Summarize the abstract below on predicting blood cancer with SIFT in two sentences.

Provided passage Block Start

The Spreading Prediction and Severity Analysis of Blood Cancer Using Scale-Invariant Feature Transform
Vazeer Ali Mohammed, Mehmood Ali Mohammed, Murtuza Ali Mohammed, Rakesh Ramakrishnan, J. Logeshwaran
Abstract
Blood cancer is an ever-growing global health concern. Early detection and accurate diagnosis are key to successful treatment and long-term prognosis of the disease. Despite various advances in medical technologies, current methods for blood cancer detection are far from perfect and often suffer from a lack of accuracy. This paper proposes the use of Scale-Invariant Feature Transform (SIFT) based approaches for predicting the spreading of blood cancer and assessing its severity. SIFT is a computer vision technique that extracts meaningful features from an image. Through SIFT, meaningful patterns in medical imaging datasets, such as those used for blood cancer detection, can be identified. The output from SIFT can then be used to build predictive models which can accurately predict the spread of the disease and its severity. Additionally, this paper explains how machine-learning algorithms and artificial neural networks can be used to further enhance the accuracy of these predictions. Finally, the proposed approach is validated using benchmark datasets and its accuracy is compared with existing methods for blood cancer prediction. The proposed model reached 89.71% accuracy, 89.25% precision, 90.71% recall and 89.40% f1-score results. The results show that prediction accuracy increases significantly when SIFT is used. It is concluded that SIFT can be a powerful tool for predicting blood cancer and estimating its severity.

Provided passage Block End
Extracted material Block Start

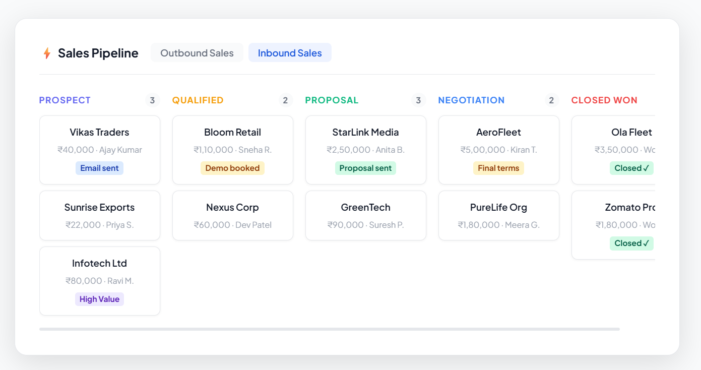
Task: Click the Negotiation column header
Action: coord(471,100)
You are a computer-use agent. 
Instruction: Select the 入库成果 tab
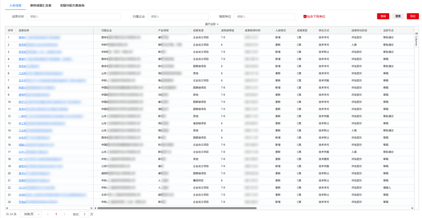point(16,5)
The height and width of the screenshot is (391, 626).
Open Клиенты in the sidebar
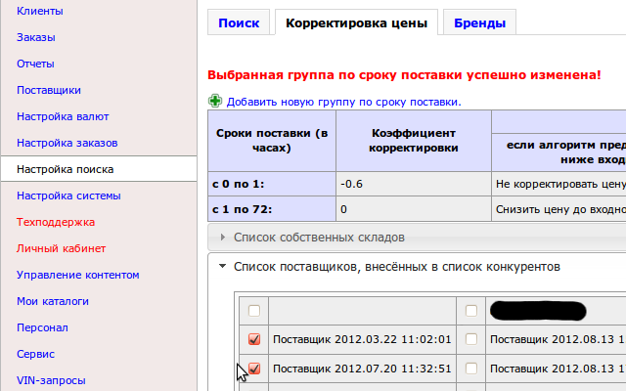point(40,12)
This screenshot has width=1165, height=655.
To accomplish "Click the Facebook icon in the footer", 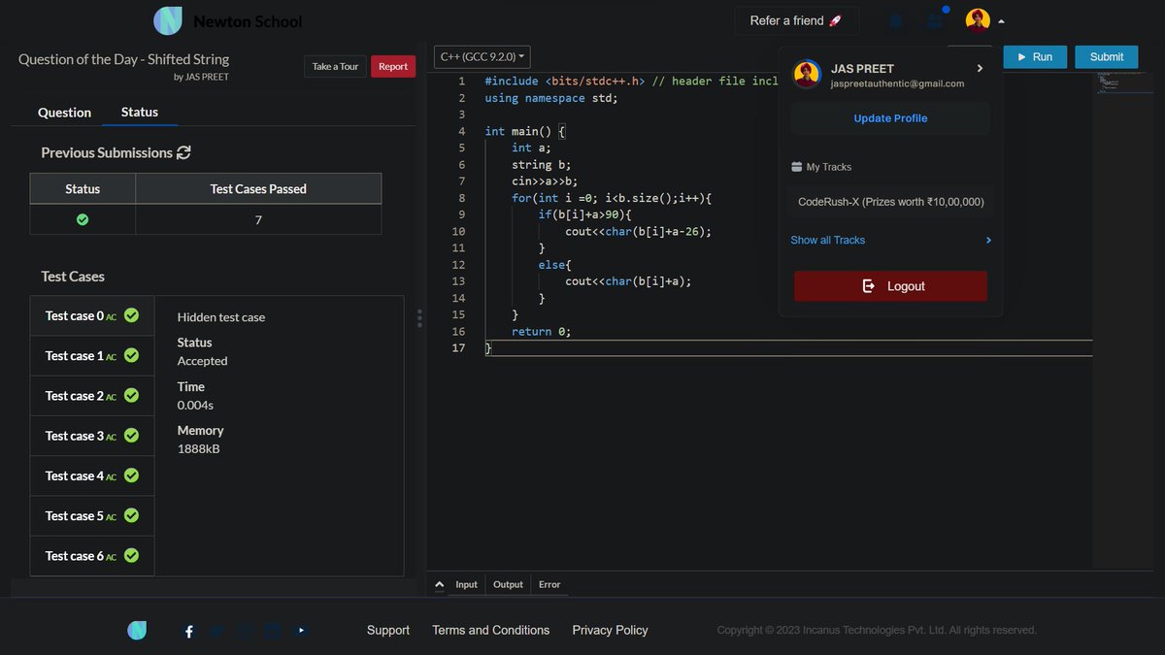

Extracted material Block End

The answer
The paper proposes using Scale-Invariant Feature Transform (SIFT), a computer vision technique that extracts meaningful features from images, to build models that predict the spread of blood cancer and assess its severity, with machine-learning algorithms and artificial neural networks used to further enhance accuracy. Validated on benchmark datasets and compared with existing methods, the proposed model reached 89.71% accuracy, 89.25% precision, 90.71% recall and an 89.40% f1-score, leading to the conclusion that SIFT can be a powerful tool for predicting blood cancer and estimating its severity.